To that end, Giannini has been a pioneer of the current craze for “heritage”—the idea, hugely attractive in the aftermath of the financial crisis, of capitalizing on what a brand is known for, and what has worked for it in the past. Before Dolce & Gabbana’s recent Italian-cinema collection, or Ferragamo’s return to equestrian motifs, Giannini was raiding Gucci’s archives for such iconic elements as the double-G logo, the bamboo handle and the blossomy Flora pattern, which she revived, to the delight of many mothers and daughters, on a series of very ladylike and very profitable floral-print handbags. She has dispatched Gucci’s most skilled craftspeople to Gucci boutiques around the world as part of a promotion called Artisan Corner, a Colonial Williamsburg–like celebration of Gucci’s history in which, instead of churning butter, women stitch and emboss leather. The walls of the Rome offices are covered with period photographs of Gucci-clad women: Barbra Streisand in 1969, Jackie in her Onassis phase. “To me, the Seventies were such a moment of big creativity,” says Giannini, who, while apparently not a fan of the decade’s music, has fond memories of her mother’s embroidered tunics and cork-soled platform shoes. As for the idea that, in translating the disco era for the iPod generation, she’s singing the same songs, she says, “I don’t care at all. If I was not doing anything new, probably our stores would be empty.” She can’t resist adding a sort of taunt to her naysayers. “Unfortunately for those people, our stores are very busy. We survived the crisis better than anyone else.”
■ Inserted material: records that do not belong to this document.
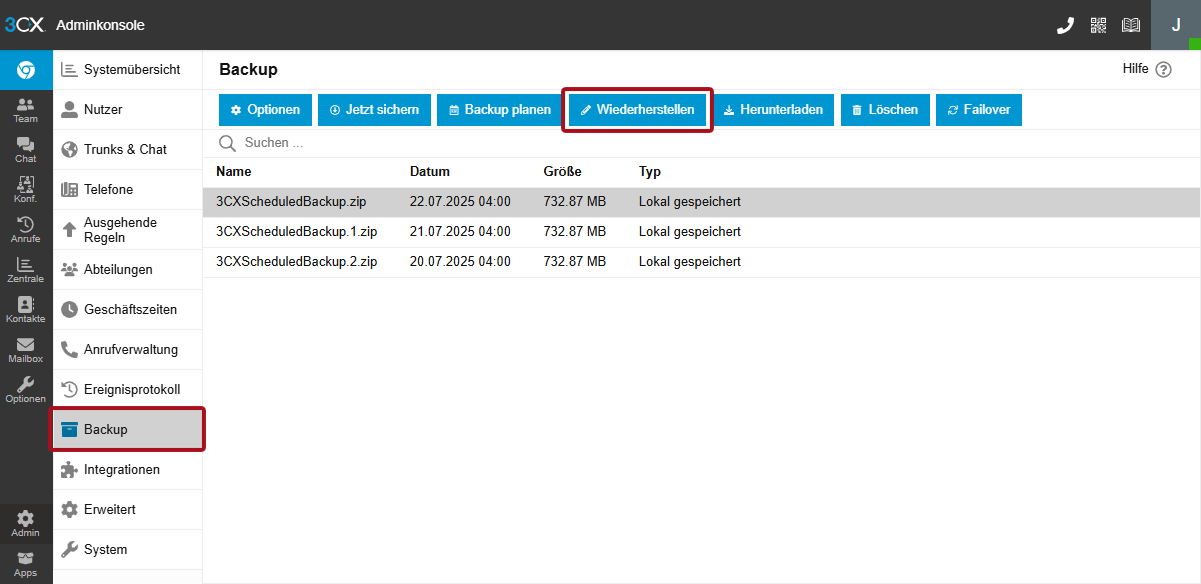Click the Wiederherstellen button

coord(638,110)
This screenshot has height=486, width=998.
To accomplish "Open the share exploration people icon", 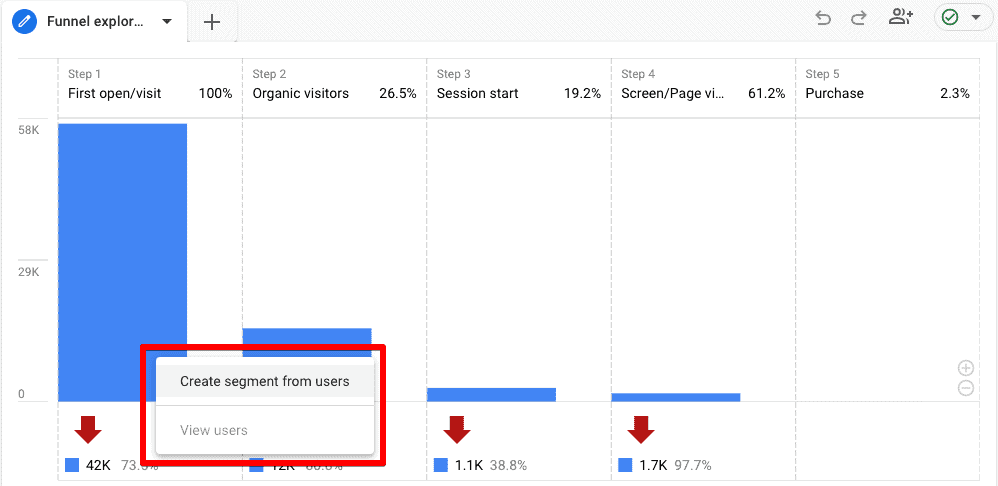I will tap(900, 17).
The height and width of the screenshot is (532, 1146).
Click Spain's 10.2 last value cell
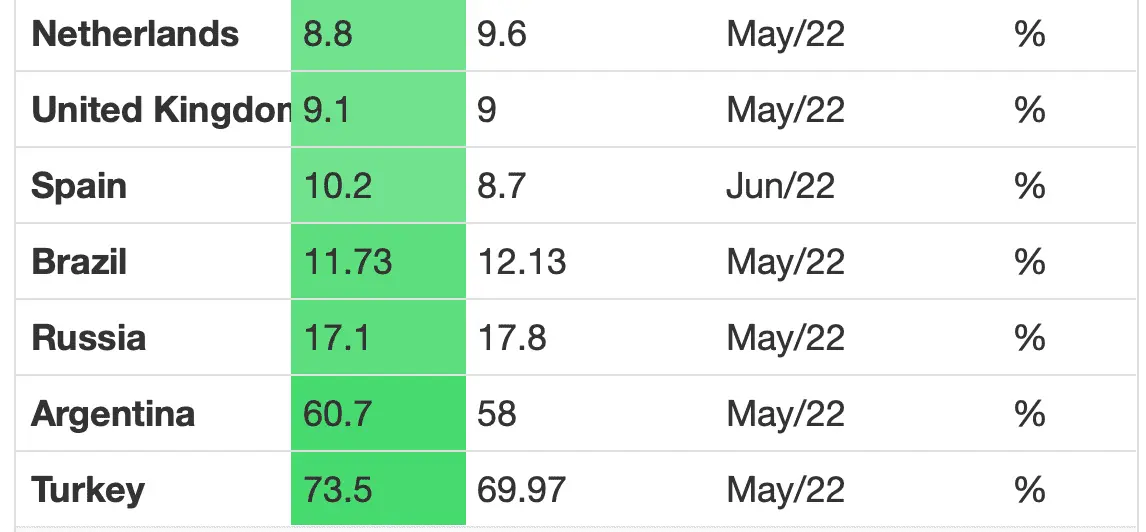pos(377,186)
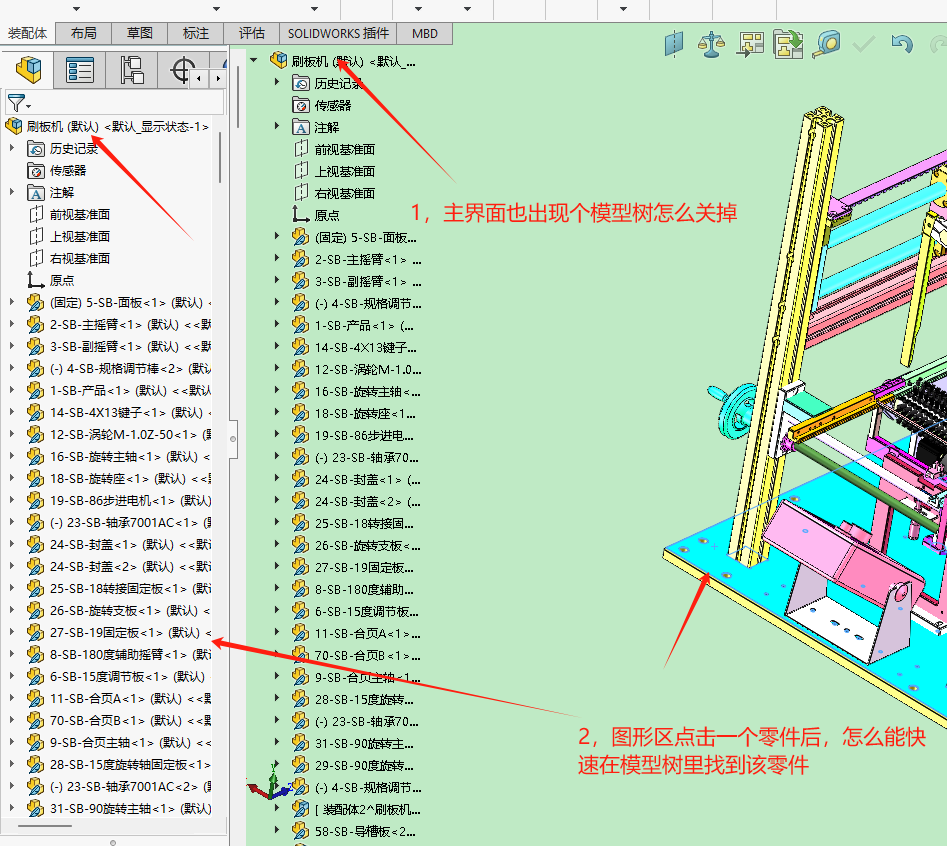The width and height of the screenshot is (947, 846).
Task: Expand the 2-SB-主摇臂 component in left tree
Action: coord(12,324)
Fashion’s self-referential cycle has become so short that even Ford’s clothes—made in the Nineties, to evoke the Seventies—are now considered vintage and thus ripe for reinterpretation. For her fall collection, Giannini drew on such Ford signatures as slightly flared pants and the cutout dress—a smart bit of triangulation, like Obama invoking Reagan. Giannini might be thought of as the consensus builder of fashion. In embracing decades of Gucci design, she has come into her own.

It is Giannini, in fact, who first brings up Ford, saying that one of her favorite movies of 2009 was A Single Man. (Avatar, which “was boring, like a fairy tale for children,” not so much.) “It is a legend from the American press that I can’t talk about Tom,” she says. “I am working in a different way, because I’m a very different person. I would never be a film director in my life.”
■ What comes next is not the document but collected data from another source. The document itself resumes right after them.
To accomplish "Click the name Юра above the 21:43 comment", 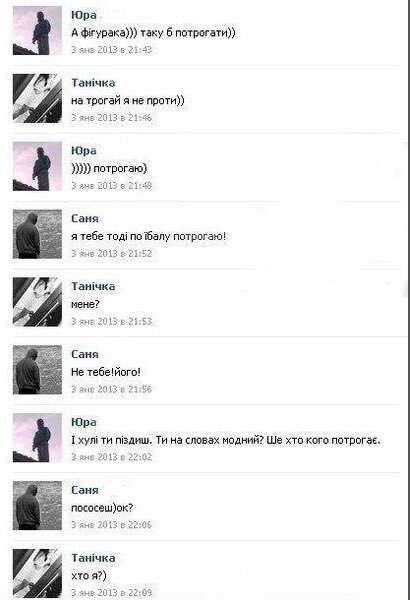I will 84,15.
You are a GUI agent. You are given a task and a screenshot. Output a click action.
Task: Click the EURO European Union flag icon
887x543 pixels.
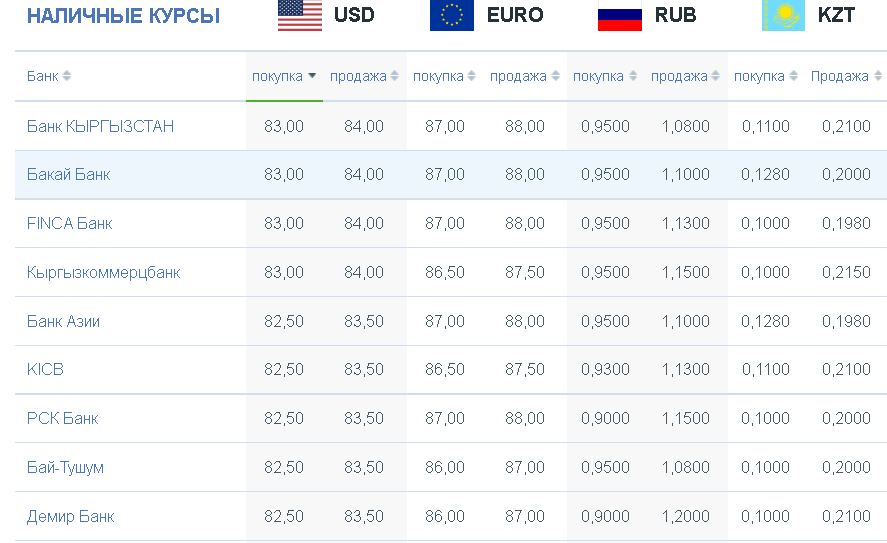pos(451,15)
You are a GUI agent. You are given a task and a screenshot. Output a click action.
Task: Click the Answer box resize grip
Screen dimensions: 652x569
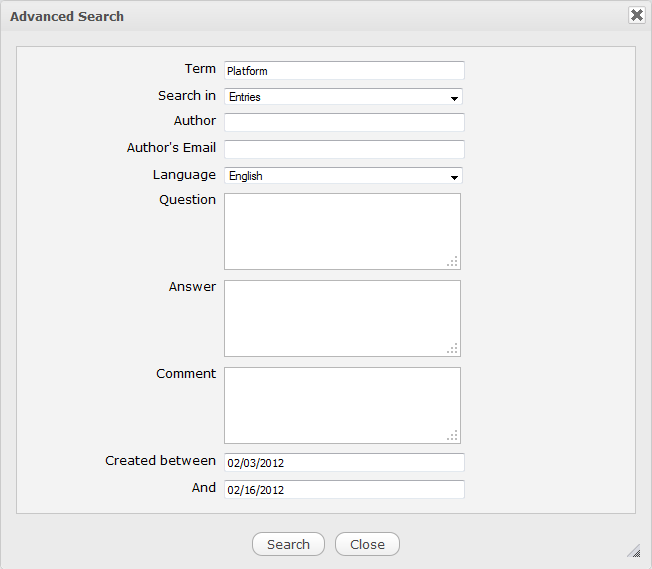tap(453, 349)
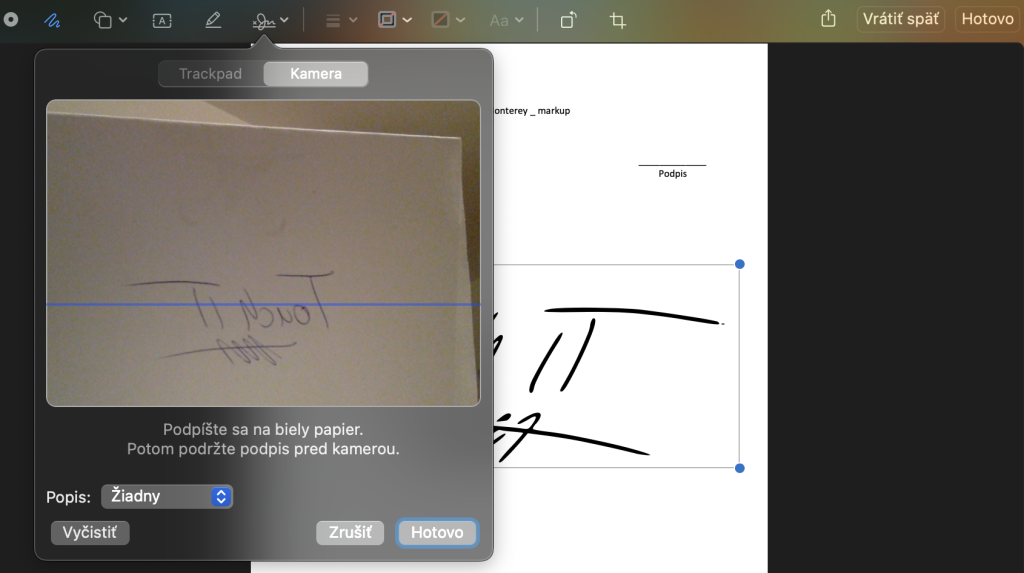1024x573 pixels.
Task: Click the Zrušiť button
Action: tap(350, 532)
“What would you be, then?” I ask.

She pauses a second and breaks into a smile. “A desperate housewife!”

Recently Giannini separated from her husband and bought a large house on the Gianicolo, blocks from her childhood home. It is filled with mirrored glass and Art Deco furniture. It was also filled with her parents, who live just down the street, until, she says, “One day I walked out of the shower and my father was playing with my dog. ‘No!’ I said. ‘Give me all the keys, you have to ring the bell!’” Still, Giannini finds herself so harried that she often has to beg her parents to pitch in with household chores: walking the dog, getting money from the ATM. Though she says she doesn’t want to jinx her love life by discussing it, it seems that she may not need her mama’s help for too much longer. “I don’t want to be indiscreet, but I am in a very different moment from my life a year ago,” she says. When I ask if she’s seeing anyone, she takes a theatrical sip of water, pretending to choke, and responds, “Can I answer another question? All I can say is I’m living one of the best moments of my life.”
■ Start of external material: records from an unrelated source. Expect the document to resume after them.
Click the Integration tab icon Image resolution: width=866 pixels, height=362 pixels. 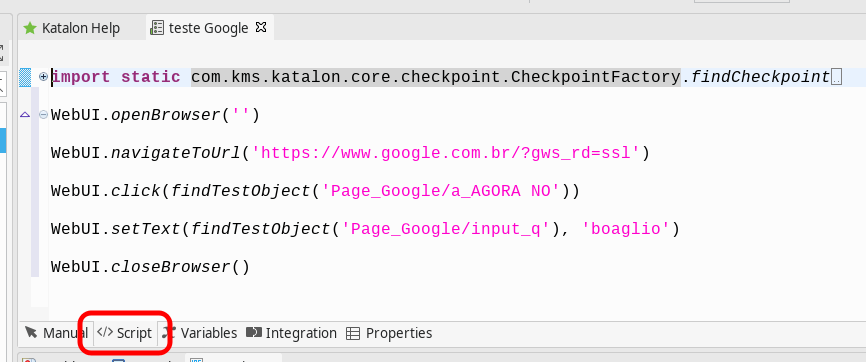[254, 333]
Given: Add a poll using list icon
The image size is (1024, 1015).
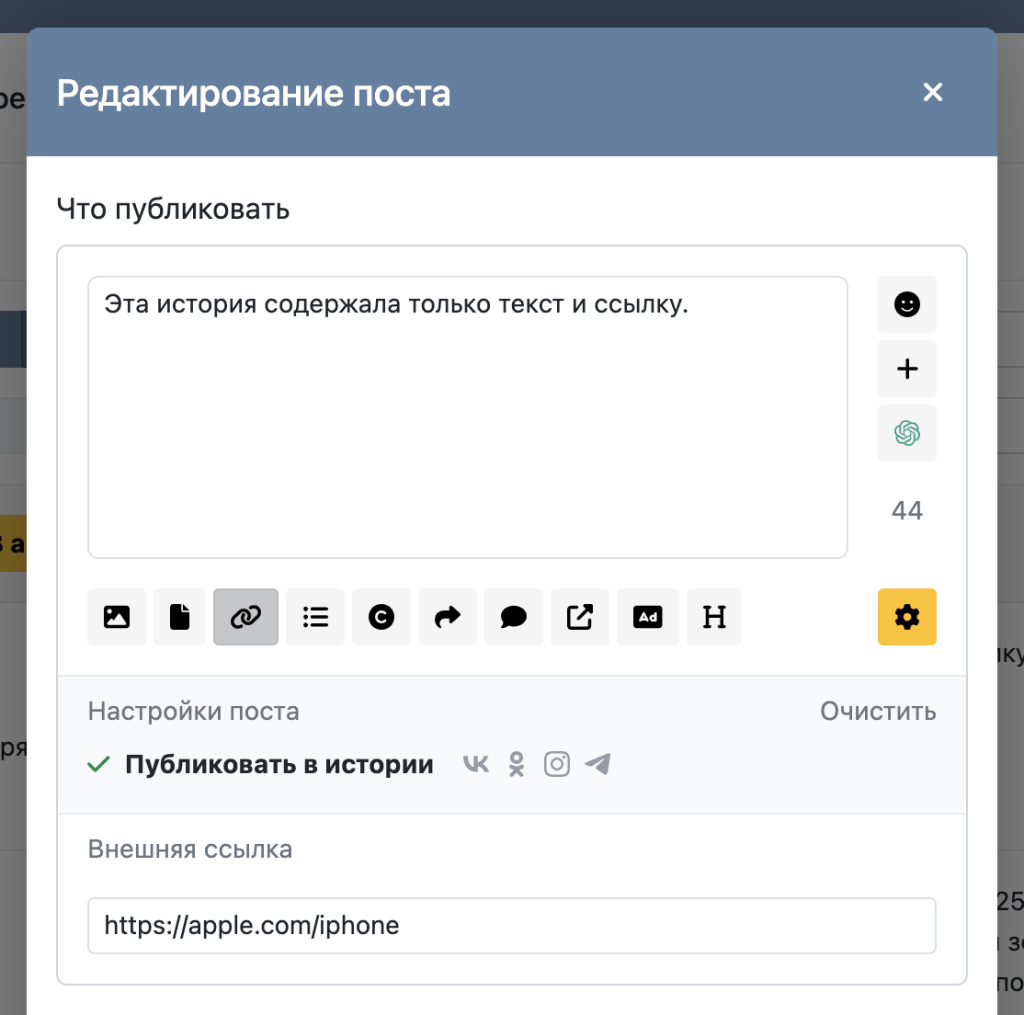Looking at the screenshot, I should (315, 617).
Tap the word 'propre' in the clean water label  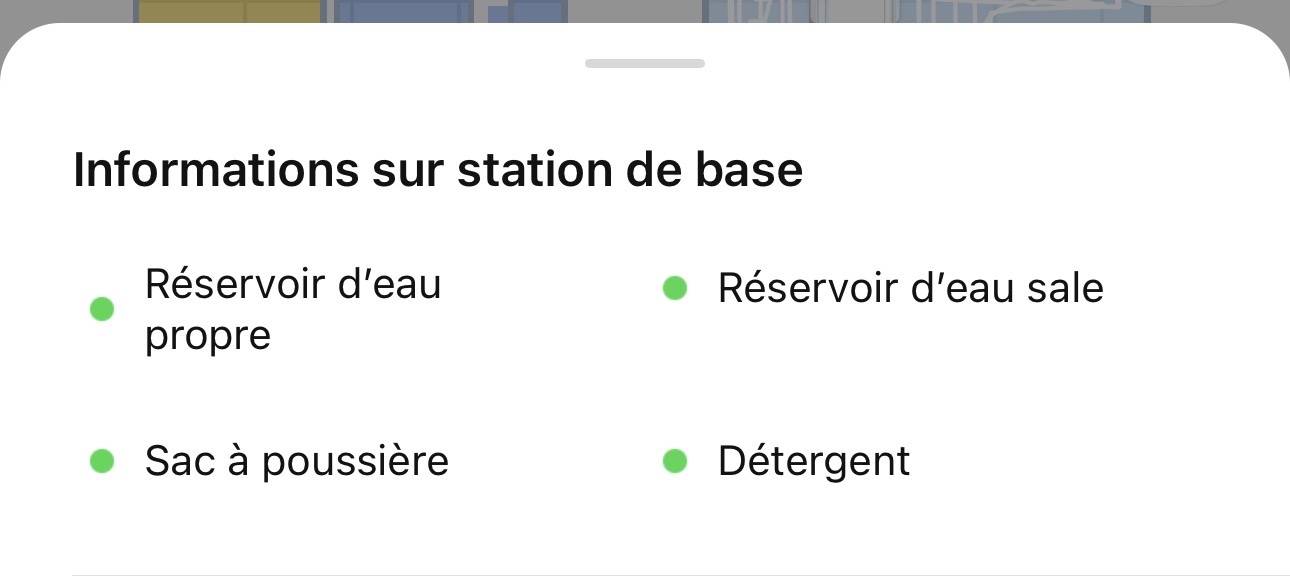[x=208, y=336]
Despite her domestic fantasies, it’s apparent that Giannini isn’t any more content to spend her days rolling out ravioli than she is to extract inspiration from the usual dreamy totems. One would be hard-pressed, in her office, to find a picture of Talitha Getty. Instead, tacked to the bulletin board, amid thick-stocked notes from Elle Macpherson and Carla Bruni-Sarkozy, is a printout, filled with pie charts and highlighted in fluorescent yellow.

A close look reveals that it is Hermès sales data. “I am very competitive,” Giannini admits.